You now have to calculate cumulative number of citations over time for each publication using the Sum function (I’ll not go into details, should be straightforward if you know your way around Excel).
Next, copy all of the data and paste-special onto another sheet, selecting “values” (to just paste the data, not the formulae) and “transpose” (to turn the data 90 degrees) from the paste-special options. Remove the original data to just leave the cumulative citations and then select all of the data and use the Custom Sort function to order the rows by by date of publication:
Now it’s a matter of going along the columns and recording the number of publications that exceed the h-index for the previous column; I’ve colour-coded this below to make it easier to see:
Finally, graph up the data:
The results are interesting (or at least I think so). In relation to the questions I posed above its clear that there are periods when the h-index doesn’t increase for a couple of years; more periods when the h-index increases by one each year; and a couple of years when the h-index increases by 2 points. But that’s the maximum and I suspect that increasing by 3 or more index points in a year would be very unusual indeed (though see my second point below).
Although there’s a clear “lag phase” in the first five years when the h-index hardly changes, there are also periods when there’s no increase in h-index much later, e.g. 2013/14, so this stasis is not restricted to the beginning of my career.
Some final points:
1. Make sure your citation data on Web of Science is accurate. I have found LOTS of mis-citations of my publications over the years, by authors who include incorrect dates, volume numbers, page numbers, even authors, in the references they cite. WoS has a facility for correcting these mis-citations, but you have to let them know, it’s not automatic.
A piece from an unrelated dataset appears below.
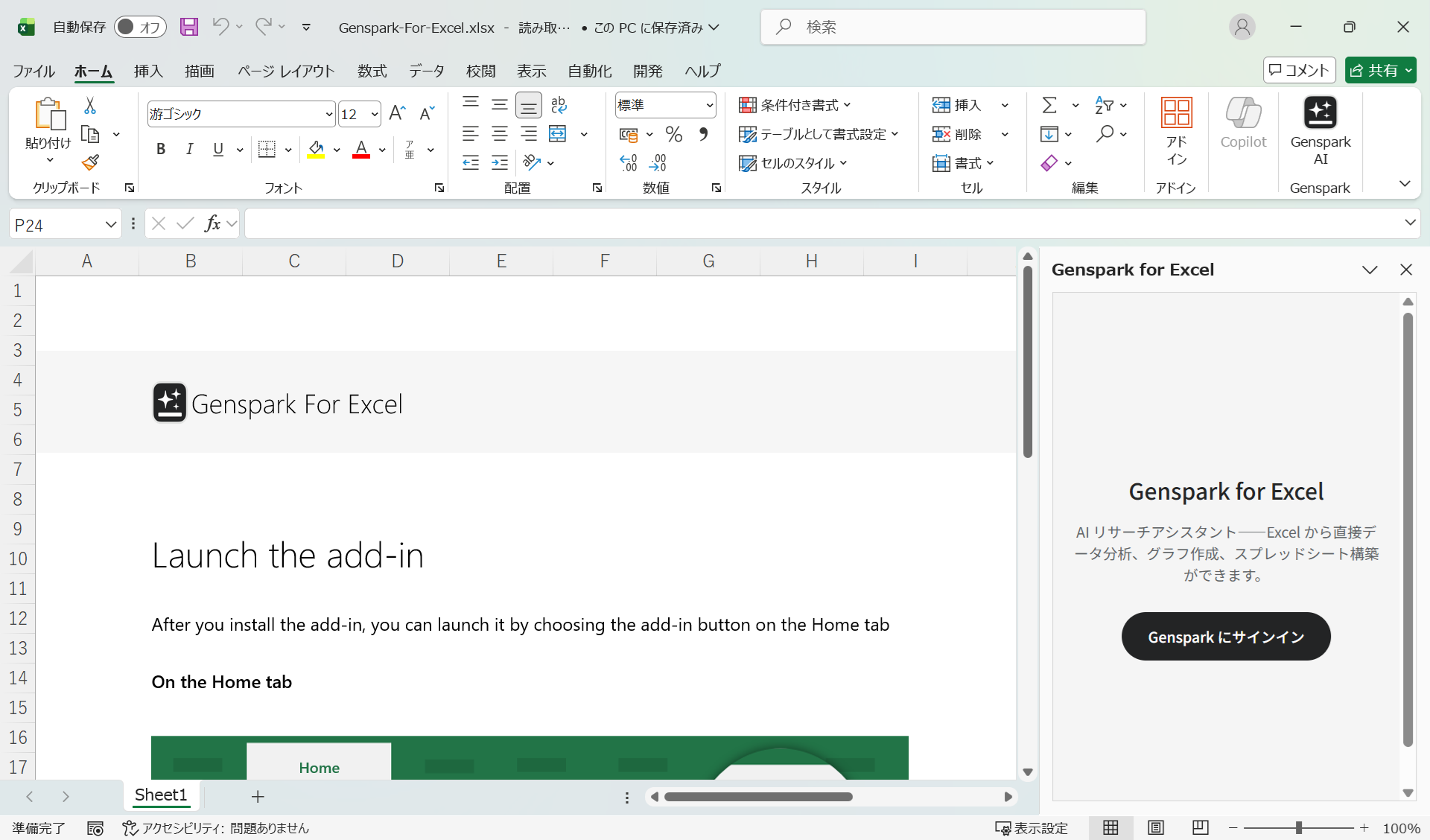Open the ファイル menu

(x=33, y=71)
2. How representative are my results for the population of ecologists or scientists more generally? I have no idea but I hope others go through the same procedure so that we can begin to build up a picture of how the h-index evolves.
*No doubt this could be automated in some way and perhaps this will stimulate some competent programmer or app developer to do so, but doing it by hand is so straightforward that I’m not sure it’s worth the effort of constructing a working system. Certainly the Excel part of the procedure could be done more elegantly in R.
**Other beverages are available.
***Other indexing and citation systems are available.
****Other scientists are available 🙂 But it doesn’t seem fair to use someone else as an example. In any case, consider this another post reflecting on my life and career in my 50th year on this planet!
*****Other spreadsheets are available. That’s the last one, promise.